While the NICE guidelines are a step in the right direction, it should be remembered that they are based on medical evidence - with the holistic and midwifery approach to birth in second place. Randomised controlled trials, and research in general, is set up by the medical profession for the medical profession and for drug companies. Encouraging the powerful self-interest groups involved to undertake trials that users and midwives want is exceedingly difficult. Because of this bias, midwifery practice is sidelined, and little attention is paid by researchers to what women's views and needs are.

While there is an extensive list suggesting future research issues, the guidelines have some glaring omissions - for example, research into midwifery-managed breech birth, active birth, water birth, midwifery-managed twin birth or into the basis for women's requests for caesarean section.

However, these recommendations do gain a number of plus-points for suggesting that research be carried out to look into the reasons that lead a pregnant woman to request a caesarean, and to compare planned births in a 'stand-alone' birthing centre with births in conventional maternity facilities or midwifery-led units.

Finally, user organisations have been vigorously encouraged to sign on as 'stakeholder organisations'. Rather than spend weeks compiling a written submission, we decided - this time - that we would contact the user representative, Debbie Chippington Derrick, directly so that she could include our views in the discussions.

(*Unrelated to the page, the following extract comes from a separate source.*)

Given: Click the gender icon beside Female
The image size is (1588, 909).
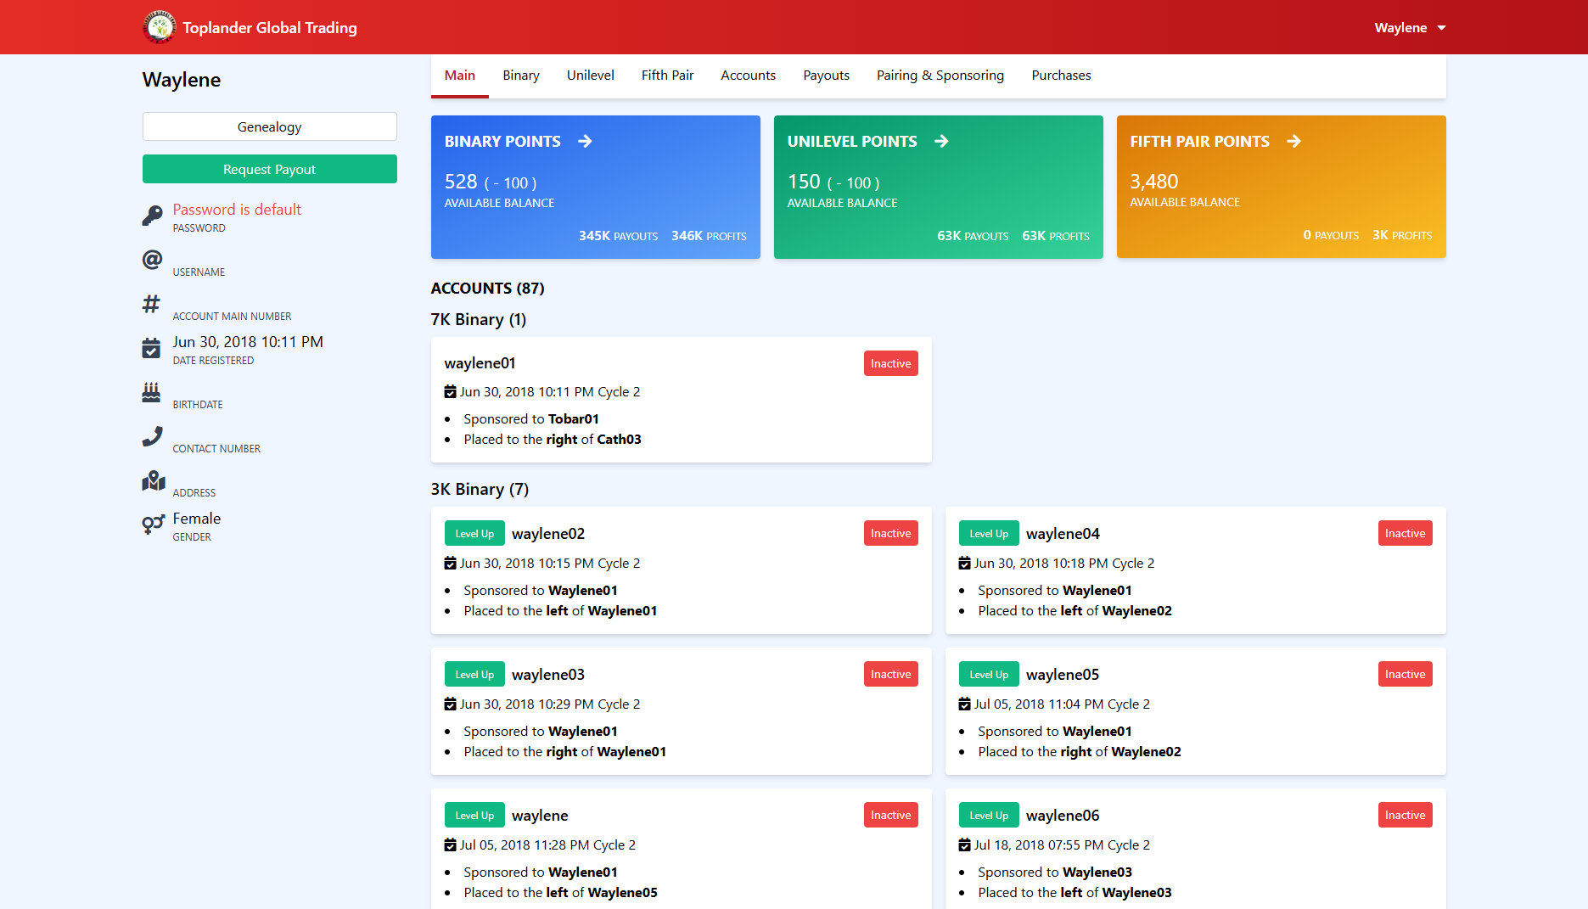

Initially, the consumer representatives were not paid for the enormous amount of time and effort they had to dedicate to guideline development but, eventually, NICE agreed to an honorarium for the two user representatives.

Having now listed AIMS as a 'stakeholder organisation', we expected at the very least to be given a complimentary ticket to the launch and a complimentary copy of the final guidelines.

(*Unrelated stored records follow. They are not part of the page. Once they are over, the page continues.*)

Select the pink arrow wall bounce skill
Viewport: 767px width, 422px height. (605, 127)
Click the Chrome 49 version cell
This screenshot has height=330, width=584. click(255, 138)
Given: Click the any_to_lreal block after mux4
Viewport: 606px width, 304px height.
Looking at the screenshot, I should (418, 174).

Not so! Instead, we were asked to pay £34 for a copy of the report (but RCOG members got a discount and 50 per cent off the £260 ticket).

So, it should come as no surprise that consumers consider that the main objective of user-group stakeholder 'involvement' is to enable NICE to put the consumer organisations' names on the publication. But as for respecting user groups as valued contributors - well, that clearly is another thing.

References

1. World Health Organization. Appropriate Technology for Birth, ICP/NCH 102/m02s. Geneva: WHO, 1985

Levels of Evidence

1a Systematic review or meta-analysis of randomised controlled trials
1b At least one well-designed controlled study without randomisation
2a At least one well-designed controlled study without randomisation
2b At least one well-designed quasi-experimental study, such as a cohort study
3 Well-designed non-experimental descriptive studies, such as comparative studies, correlation studies, case-control studies and case series
4 Expert-committee reports or opinions and/or clinical experience of respected authorities.